--- Registros de origem ---

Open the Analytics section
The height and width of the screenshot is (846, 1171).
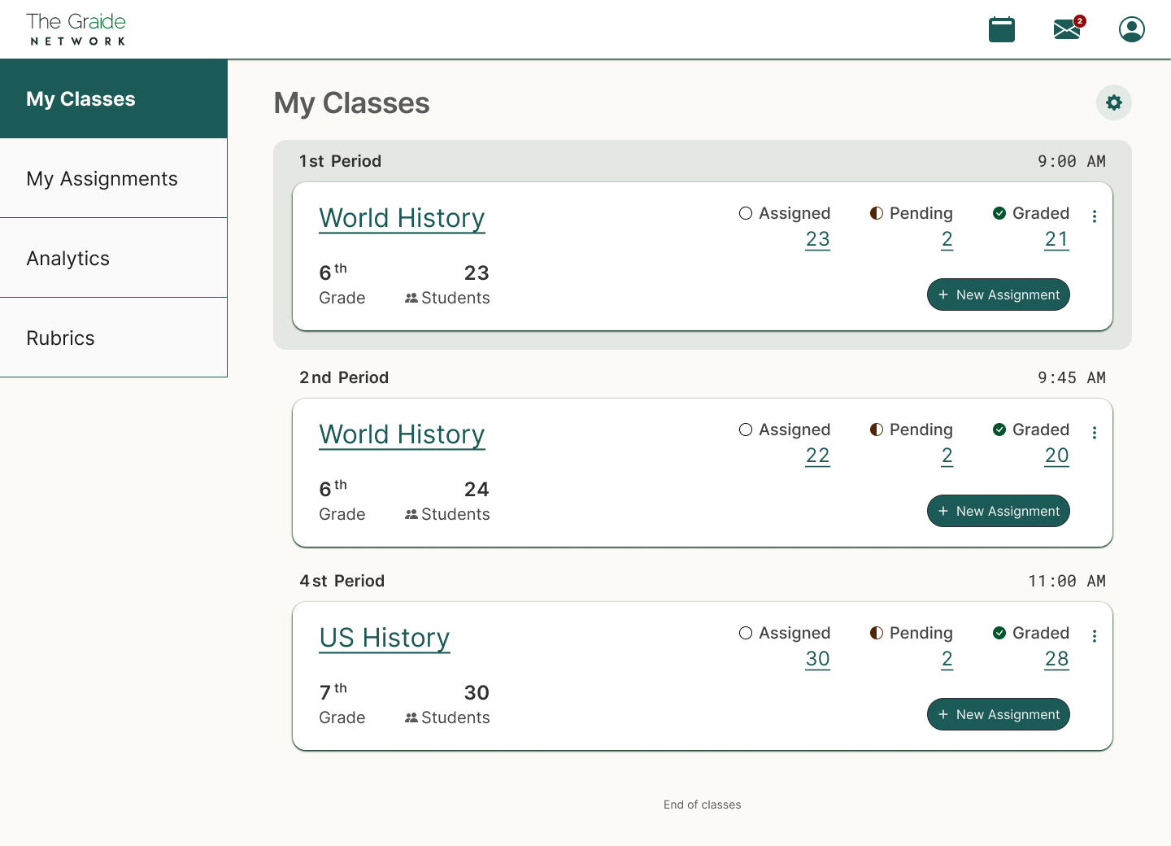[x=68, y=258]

---
--- Registros de origem ---

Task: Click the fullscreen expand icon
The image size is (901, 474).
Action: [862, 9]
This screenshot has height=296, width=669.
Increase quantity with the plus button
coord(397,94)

---

_Instruções de trabalho_
Reproduza fielmente as linhas, começando na que contém "Open the Analytics section" e terminando na que contém "[x=68, y=258]", ambas incluídas. Não inclua as imagens na resposta.

_Resposta escrita_
Open the Analytics section
The height and width of the screenshot is (846, 1171).
[x=68, y=258]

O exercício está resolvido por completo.